> THE REQUEST:
Return these lines exactly as they appear, omitting the pictures.

[Click-target data]
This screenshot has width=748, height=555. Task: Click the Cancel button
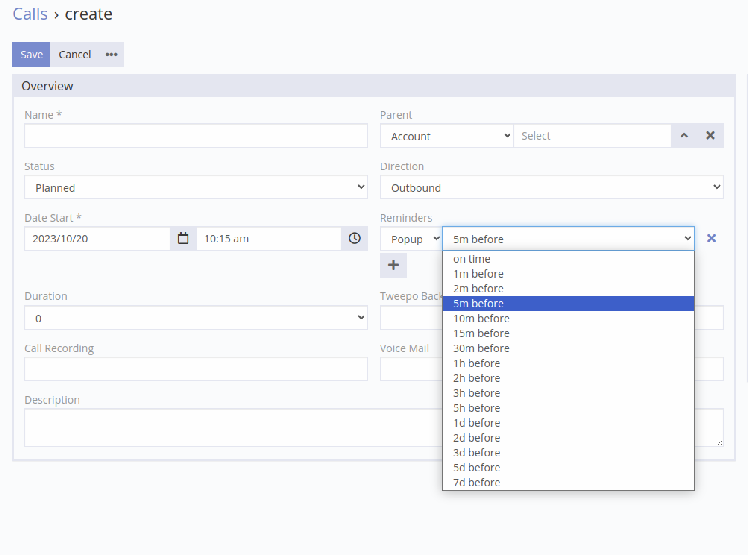pos(75,55)
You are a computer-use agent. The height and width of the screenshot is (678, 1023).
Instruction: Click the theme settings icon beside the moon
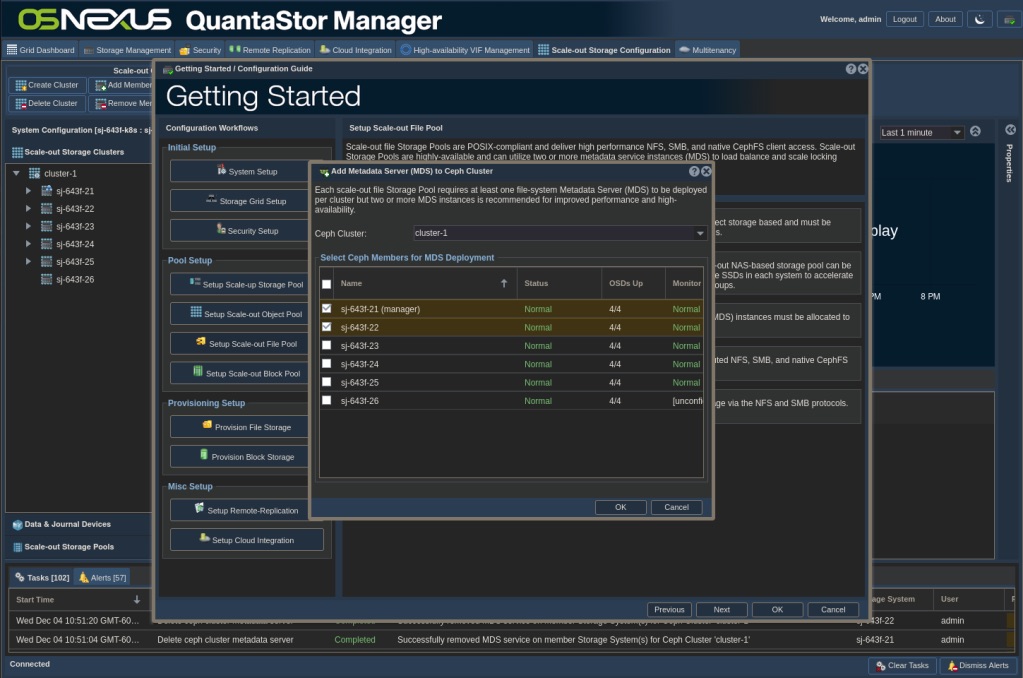[1012, 18]
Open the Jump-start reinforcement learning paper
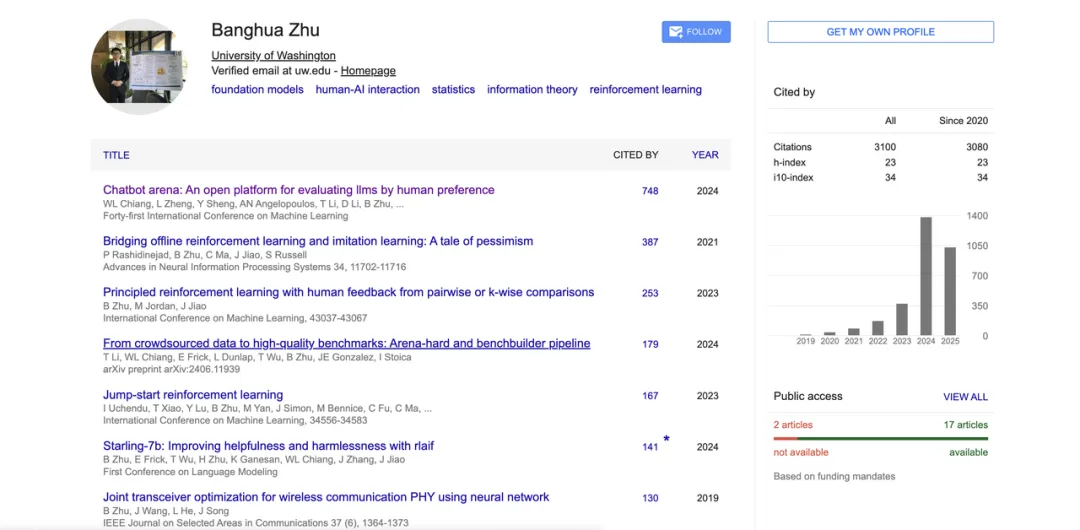 click(x=193, y=395)
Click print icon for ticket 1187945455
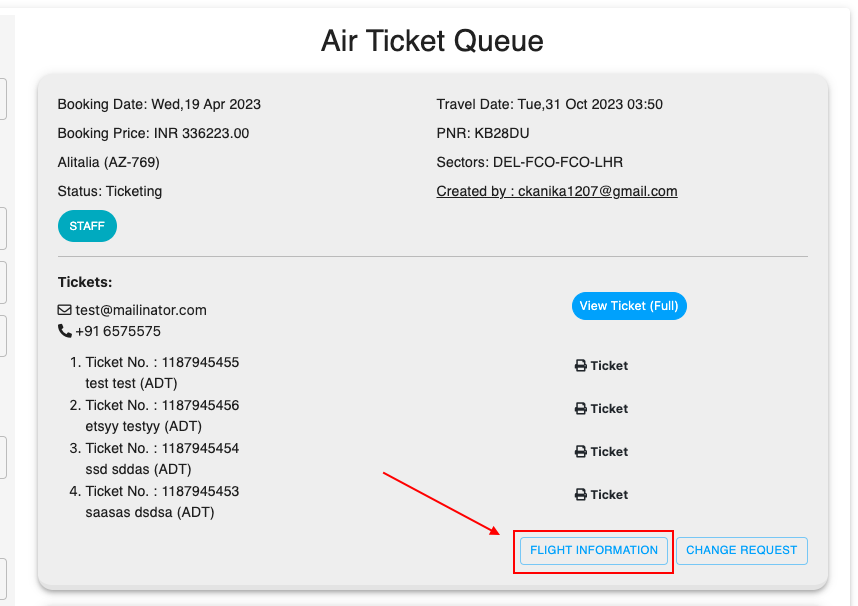Viewport: 858px width, 606px height. [580, 366]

> WORKED SOLUTION:
This screenshot has width=748, height=555. Task: Click the Cancel button
pos(75,55)
You are a computer-use agent. The height and width of the screenshot is (678, 1023).
Instruction: Click the theme settings icon beside the moon
[1012, 18]
Open the Jump-start reinforcement learning paper
 click(x=193, y=395)
Click print icon for ticket 1187945455
Viewport: 858px width, 606px height. [580, 366]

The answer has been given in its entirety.